::: Source passage
The claimants, Mr and Mrs Burgess, purchased a property in London in 2010.  They were good friends with their former neighbour, the defendant, Mrs Lejonvarn.  The defendant was an architect.  In 2012, the claimants decided to landscape the garden of their property.  The project was split into two phases.  Under phase 1, the defendant procured a contractor to carry out earthworks (and did so gratuitously).  Under phase 2, and for a fee, the defendant undertook design work.  No contract was drawn up to regulate the relationship.  Over time, the claimants became concerned about the escalating costs and the quality of the services provided by the defendant.  Her involvement in the landscaping works was subsequently brought to an end, before phase one was complete, and an alternative landscape designer was brought in complete the works.

The claimants alleged that much of the works performed while the defendant was involved was defective.  They brought a claim against the defendant in contract and in tort for the difference between the actual cost to them of the landscaping works, including remedial works, and that which they were told it would broadly cost.  The maximum value of the claim was around £265,000.
::::::
• [Work instructions]:
**A.** From the case summary, extract the stretch from "The claimants, Mr" through "complete the works.".
**B.** State whether each statement agrees with the case summary, giving yes or no and quoting the deciding words: (i) The defendant charged a fee for procuring the earthworks contractor under phase 1. (ii) No contract governed the relationship between the claimants and the defendant. (iii) The claimants sued the defendant in both contract and tort.
Rely only on the case summary for what comes next.
::: Given data
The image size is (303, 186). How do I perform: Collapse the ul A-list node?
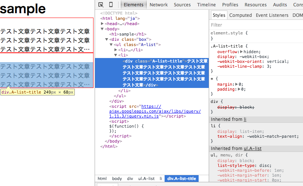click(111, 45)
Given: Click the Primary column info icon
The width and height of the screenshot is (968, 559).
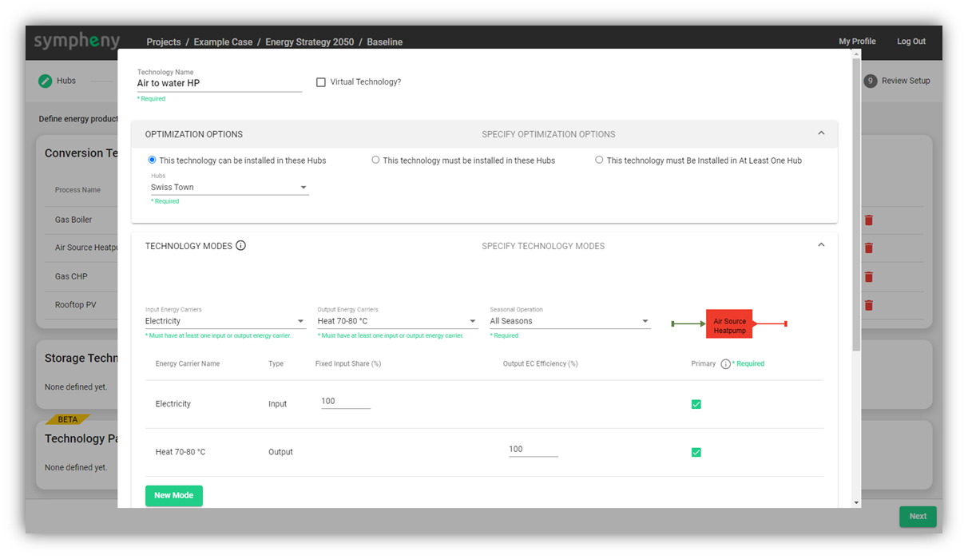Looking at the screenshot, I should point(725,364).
::::::
::: Given data
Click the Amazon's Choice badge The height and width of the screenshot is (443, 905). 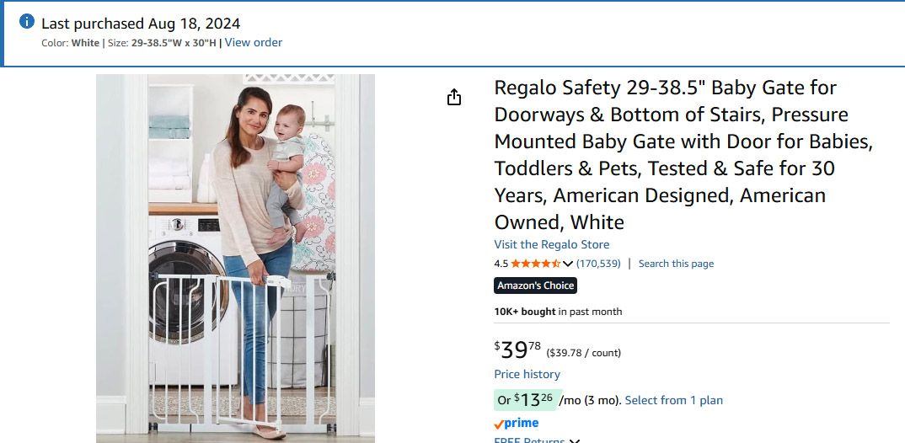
::::::
• [Expected responses]:
**A.**
The claimants, Mr and Mrs Burgess, purchased a property in London in 2010.  They were good friends with their former neighbour, the defendant, Mrs Lejonvarn.  The defendant was an architect.  In 2012, the claimants decided to landscape the garden of their property.  The project was split into two phases.  Under phase 1, the defendant procured a contractor to carry out earthworks (and did so gratuitously).  Under phase 2, and for a fee, the defendant undertook design work.  No contract was drawn up to regulate the relationship.  Over time, the claimants became concerned about the escalating costs and the quality of the services provided by the defendant.  Her involvement in the landscaping works was subsequently brought to an end, before phase one was complete, and an alternative landscape designer was brought in complete the works.

**B.**
(i) No: "the defendant procured a contractor to carry out earthworks (and did so gratuitously)"
(ii) Yes: "No contract was drawn up to regulate the relationship."
(iii) Yes: "They brought a claim against the defendant in contract and in tort"